Он ударил меня в солнечное сплетение. Неблагодарный. Почему люди реагируют на правду куда болезненнее, чем на ложь? Очень актуальный вопрос. Актуальнее может быть только вопрос: почему люди так болезненно реагируют на удар в солнечное сплетение?
Он ударил меня еще раз, и я упал на колени. Под аккомпанемент похоронного марша. Возможно, из-за музыки мое падение показалось мне исполненным изящества и достоинства.
Потом кто-то из стоявших сзади ударил меня по ушам, и я перестал слышать музыку.
Мне вдруг стало грустно. В голову полезли воспоминания. Из той давней эпохи, когда я еще мог слышать...
Глава 3
За пять месяцев до того, как я обнаружил в своем почтовом ящике черный конверт... Или за шесть? Во всяком случае, это было летом. Стояла удушающая жара, и в телевизоре каждый день солидные с виду мужчины по-бабьи причитали над судьбой урожая зерновых... Солнцу было глубоко начхать на это, и каждое утро оно принималось за свое.
Что касается меня, то я материл солнце совсем по другой причине: из-за него я не мог работать. Я расхаживал по квартире в одних трусах, предварительно раскрыв настежь все окна... И все равно пот лил с меня ручьем. Потом я ложился на диван в наивной надежде замереть без движения и тем спастись... Но и это не помогало.

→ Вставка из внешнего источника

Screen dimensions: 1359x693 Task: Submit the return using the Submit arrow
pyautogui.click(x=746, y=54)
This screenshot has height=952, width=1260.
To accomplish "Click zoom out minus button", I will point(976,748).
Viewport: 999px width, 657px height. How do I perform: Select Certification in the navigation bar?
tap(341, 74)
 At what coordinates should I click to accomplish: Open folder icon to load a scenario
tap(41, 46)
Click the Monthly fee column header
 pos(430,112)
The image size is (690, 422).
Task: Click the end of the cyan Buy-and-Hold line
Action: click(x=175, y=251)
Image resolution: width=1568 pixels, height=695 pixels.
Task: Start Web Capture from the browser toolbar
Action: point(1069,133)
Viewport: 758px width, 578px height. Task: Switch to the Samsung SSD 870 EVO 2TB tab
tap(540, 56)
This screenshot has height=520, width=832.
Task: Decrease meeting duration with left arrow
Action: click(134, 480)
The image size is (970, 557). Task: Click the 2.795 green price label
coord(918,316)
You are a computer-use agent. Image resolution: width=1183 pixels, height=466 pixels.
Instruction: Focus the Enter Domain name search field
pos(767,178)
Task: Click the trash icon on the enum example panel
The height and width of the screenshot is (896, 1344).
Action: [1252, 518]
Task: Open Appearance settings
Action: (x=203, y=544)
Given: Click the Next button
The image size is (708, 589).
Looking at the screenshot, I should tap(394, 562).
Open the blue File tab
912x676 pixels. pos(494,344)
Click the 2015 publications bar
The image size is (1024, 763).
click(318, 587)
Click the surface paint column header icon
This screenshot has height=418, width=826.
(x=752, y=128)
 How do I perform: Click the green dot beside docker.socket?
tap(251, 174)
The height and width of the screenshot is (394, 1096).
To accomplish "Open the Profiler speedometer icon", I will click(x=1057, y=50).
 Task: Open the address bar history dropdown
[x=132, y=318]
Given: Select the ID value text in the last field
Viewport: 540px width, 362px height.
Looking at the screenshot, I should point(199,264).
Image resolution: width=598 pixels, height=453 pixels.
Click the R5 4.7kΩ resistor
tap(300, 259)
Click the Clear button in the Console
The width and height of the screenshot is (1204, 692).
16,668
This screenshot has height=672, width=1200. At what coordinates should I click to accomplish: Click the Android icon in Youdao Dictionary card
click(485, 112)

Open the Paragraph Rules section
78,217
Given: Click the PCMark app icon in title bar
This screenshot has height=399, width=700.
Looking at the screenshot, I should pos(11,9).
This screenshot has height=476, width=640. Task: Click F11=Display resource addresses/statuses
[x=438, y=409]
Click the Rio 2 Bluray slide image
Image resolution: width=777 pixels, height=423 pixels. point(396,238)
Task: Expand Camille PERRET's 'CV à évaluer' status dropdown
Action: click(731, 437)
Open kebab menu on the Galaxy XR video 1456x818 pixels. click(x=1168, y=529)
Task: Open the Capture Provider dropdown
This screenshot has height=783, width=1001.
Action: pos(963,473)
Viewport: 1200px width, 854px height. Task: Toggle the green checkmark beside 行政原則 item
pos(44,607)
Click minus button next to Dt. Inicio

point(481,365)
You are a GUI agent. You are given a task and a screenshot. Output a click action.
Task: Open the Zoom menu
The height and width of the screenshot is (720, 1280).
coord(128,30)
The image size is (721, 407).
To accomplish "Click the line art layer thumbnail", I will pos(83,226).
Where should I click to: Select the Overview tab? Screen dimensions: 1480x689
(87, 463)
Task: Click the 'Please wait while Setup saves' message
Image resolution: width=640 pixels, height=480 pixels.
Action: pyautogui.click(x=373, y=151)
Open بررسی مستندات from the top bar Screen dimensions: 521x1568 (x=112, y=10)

Обычно к двенадцати часам дня я забирался в ванну, наполненную чуть теплой водой, ставил на пол телефон и двухлитровую бутылку минеральной воды, только что вынутую из холодильника. Так я вел свои дела.
Генрих, постоянный поставщик клиентов, звонил мне каждый день и призывал взять себя в руки.
— Я вчера слушал прогноз погоды, — вкрадчиво говорил он. — Сказали, что в конце недели наступит похолодание...
— Вот когда наступит, тогда и займусь этим делом, — непреклонно отвечал я.
— Дама очень спешит, — старался уломать меня Генрих. — Она не будет ждать перемен в погоде, она уйдет к другим...
— И черт с ней.
— Черт с тобой! — не выдерживал Генрих и бросал трубку. На следующий день в трубке, которую я держал в мокрой руке, раздавалось:
— Ладно, слушай. Один банкир хочет удостовериться, что его жена не наставляет ему рога... Она уехала в отпуск, так что надо за ней отправиться. Клиент оплачивает самолет, гостиницу, все издержки! Лучшего предложения я и не вспомню! Соглашайся!
— Самолет? — лениво спрашивал я. — И куда это мне нужно за ней лететь?
— Она отдыхает в Ялте...
— Нет! Никогда! Там еще жарче, чем здесь! — кричал я. Мысль о том, что я буду шестнадцать часов в день мотаться по южному городу за какой-то банкиршей, была мне глубоко противна. Как и любая мысль, связанная с необходимостью вылезать из ванны.
Я просыпался, смотрел на висящий за окном термометр, видел красный столбик, поднявшийся выше отметки +30°С, и это зрелище мгновенно вгоняло меня в депрессию.
Не знаю, как долго бы это продолжалось, если бы однажды вечером в очередной раз не позвонил Генрих.